(Stored dataset items)
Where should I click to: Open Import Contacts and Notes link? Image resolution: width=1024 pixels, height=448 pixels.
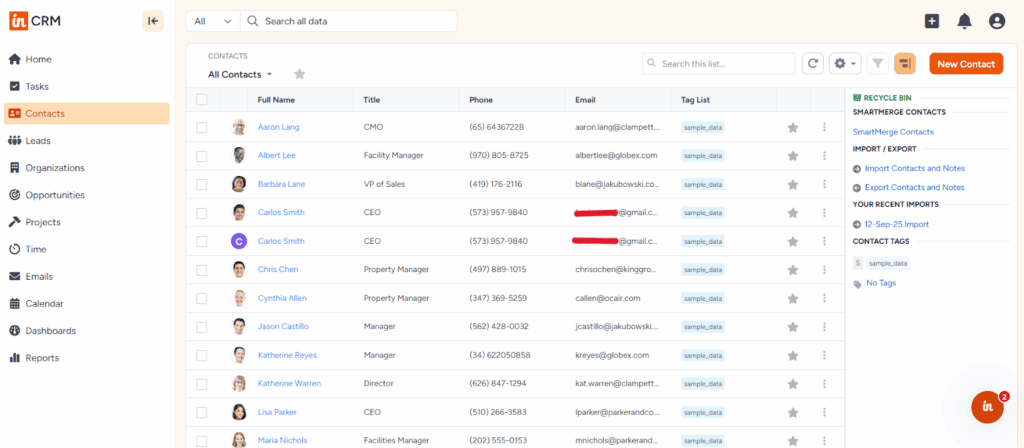914,169
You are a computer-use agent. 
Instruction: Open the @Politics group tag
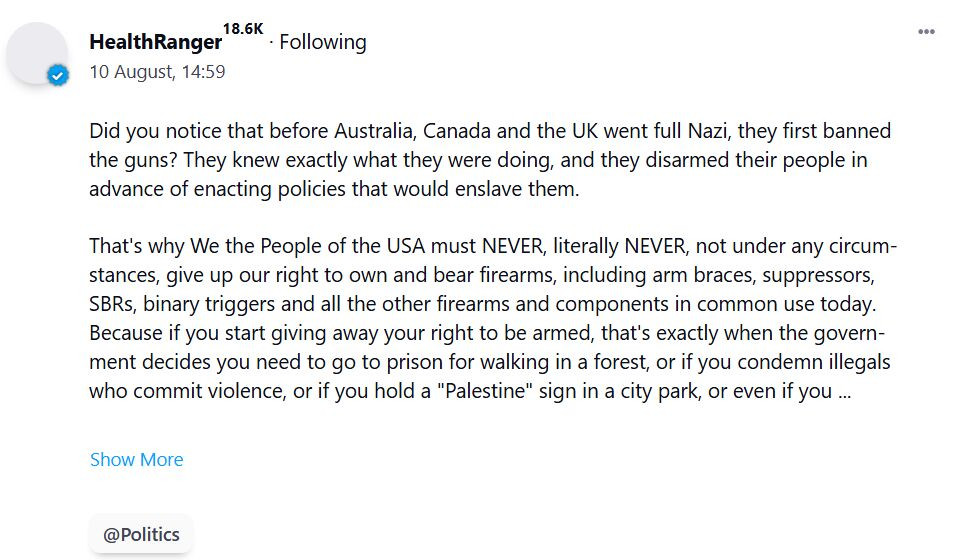(141, 534)
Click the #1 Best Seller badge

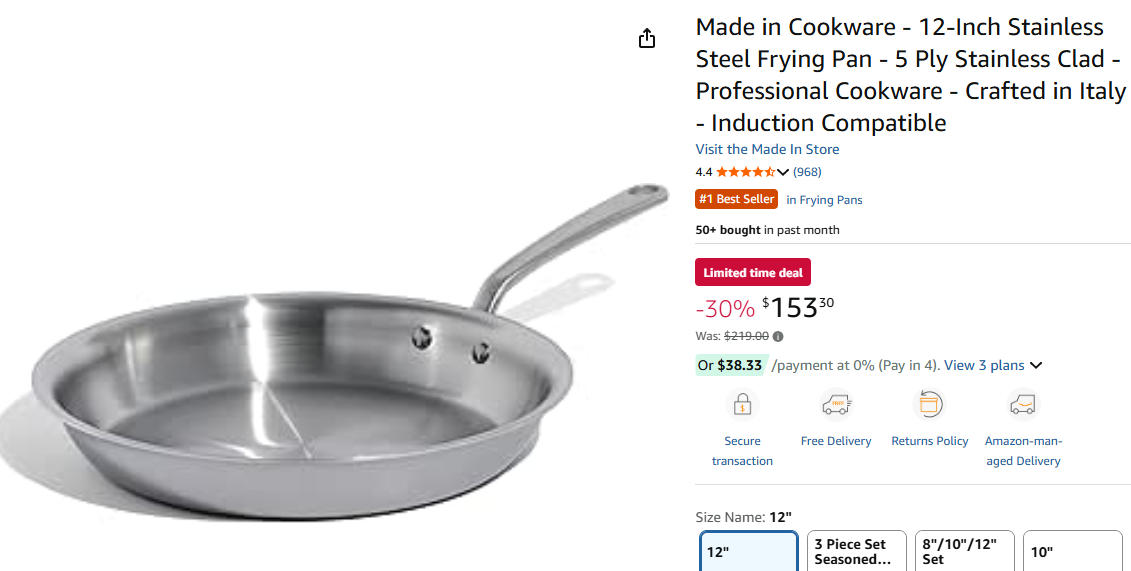(x=736, y=199)
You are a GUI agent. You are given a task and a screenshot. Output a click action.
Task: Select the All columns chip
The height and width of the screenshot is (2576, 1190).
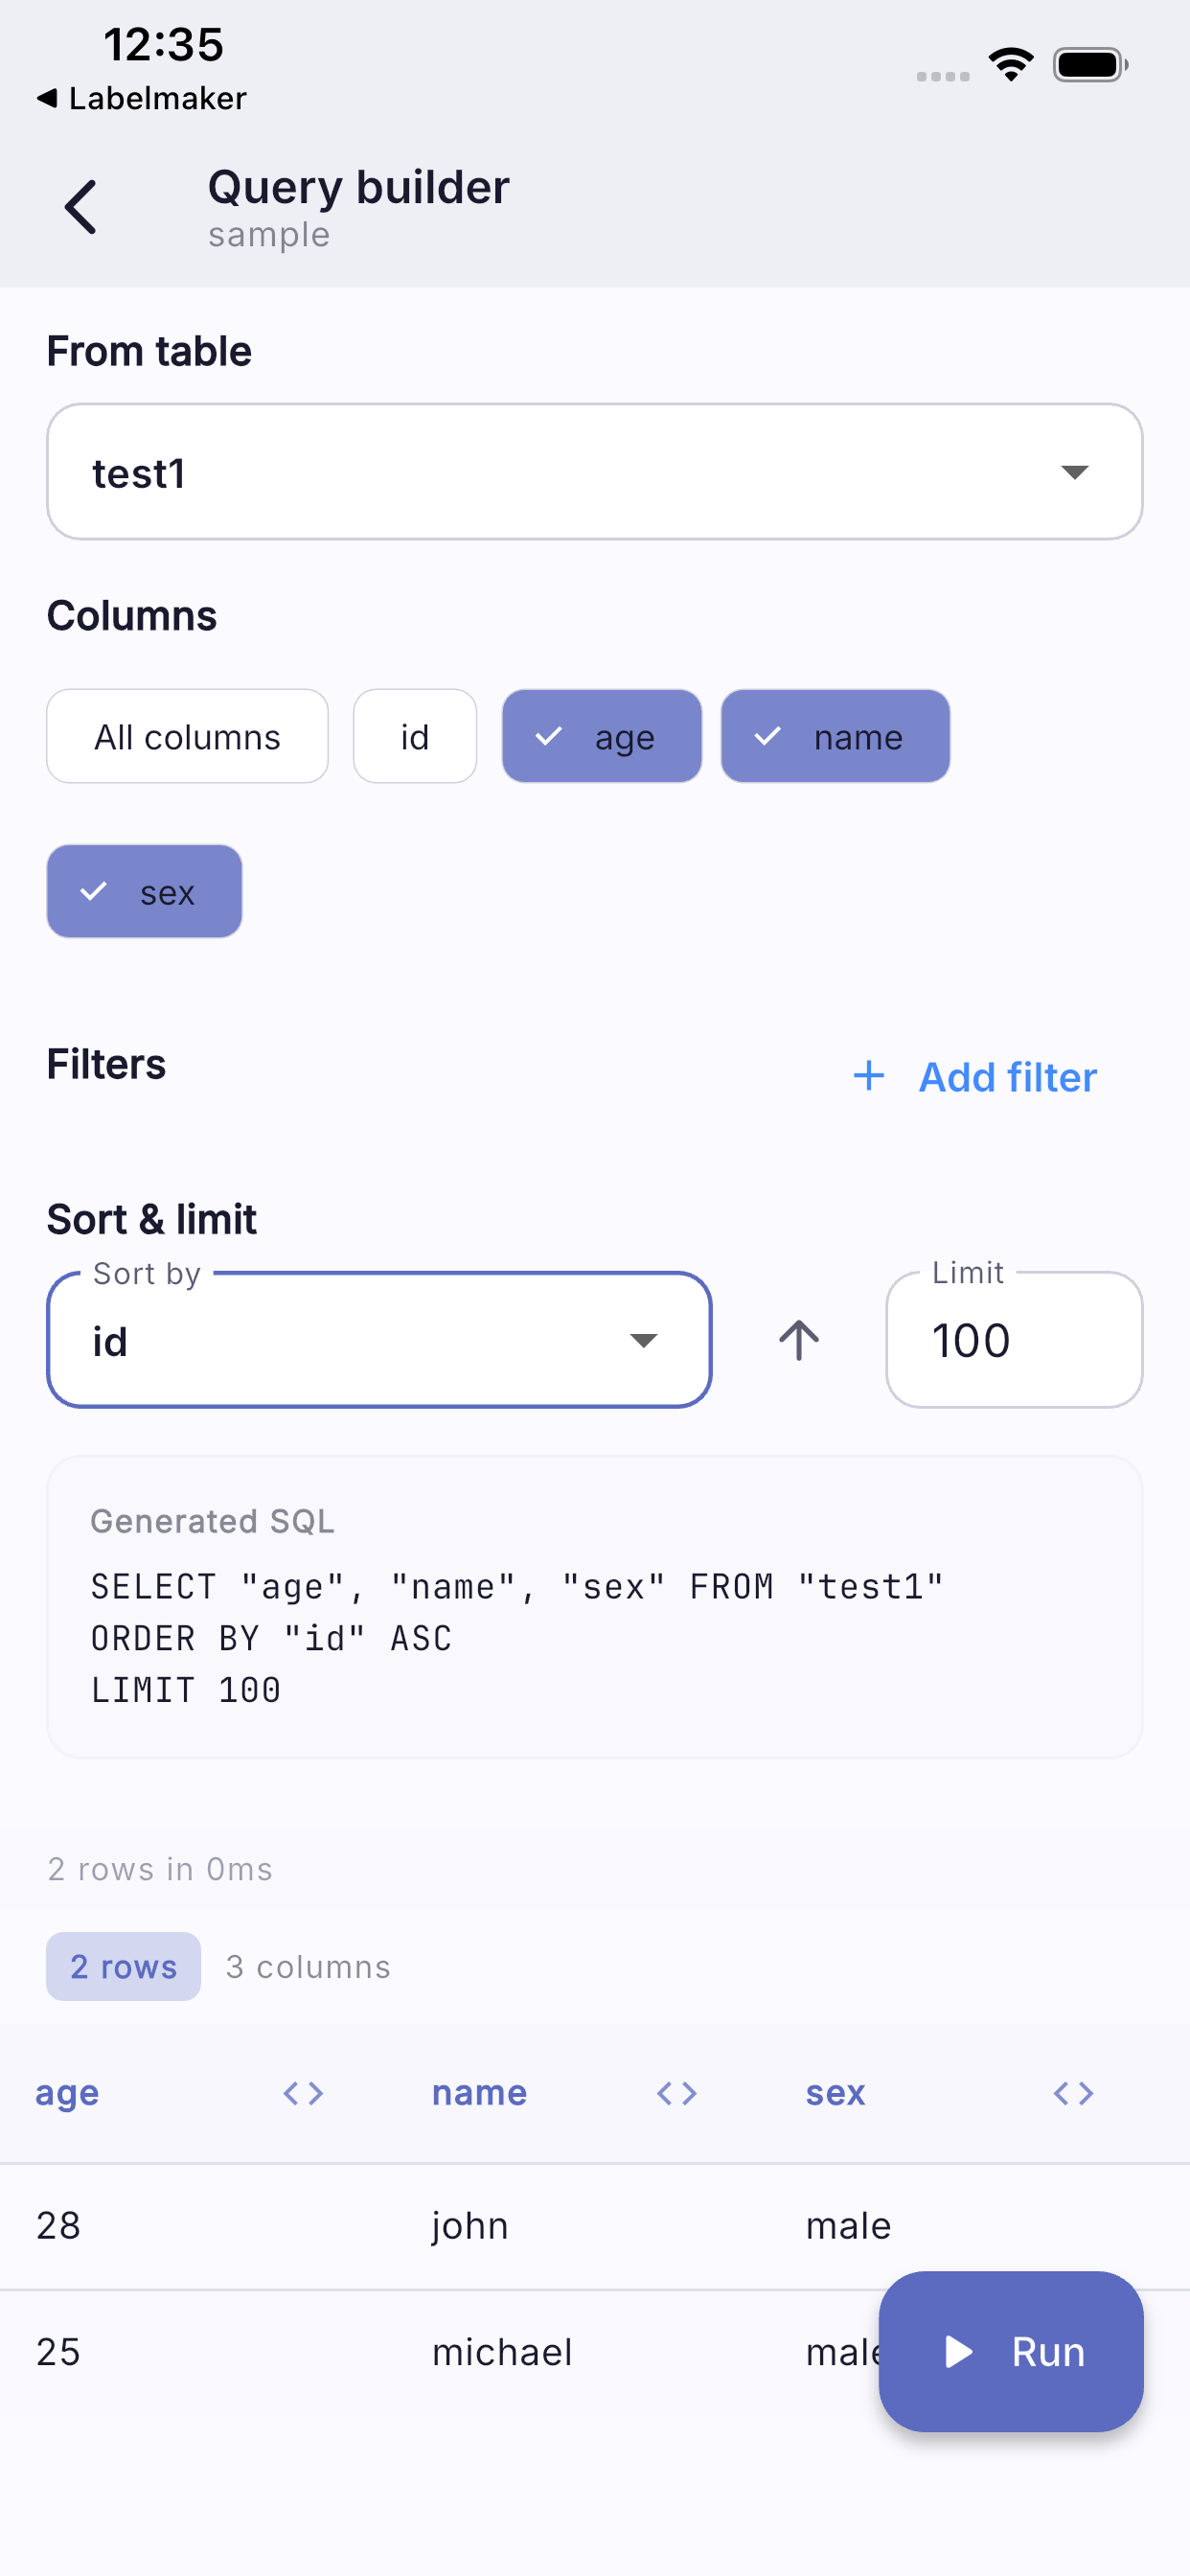[187, 736]
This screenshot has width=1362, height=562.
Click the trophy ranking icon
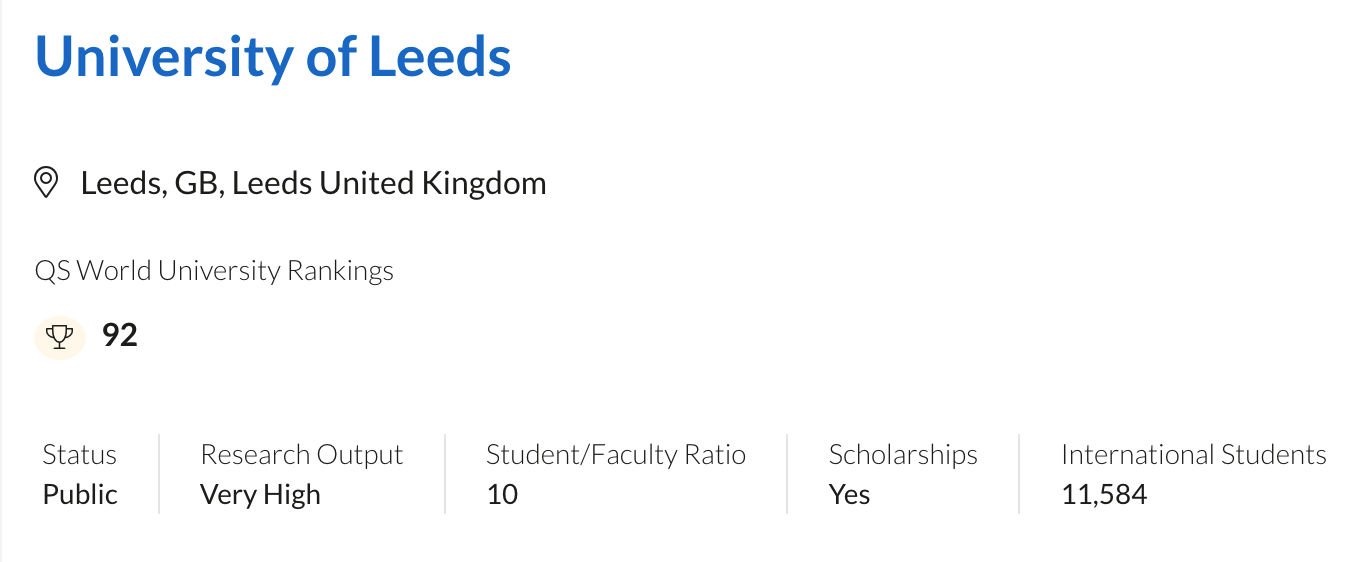(x=60, y=336)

◆ YOUR INSTRUCTIONS
Show the lines above that include "agent".

◆ EXERCISE RESPONSE
You are a computer-use agent. 
You are a GUI agent. You are given a task and a screenshot. Output a click action.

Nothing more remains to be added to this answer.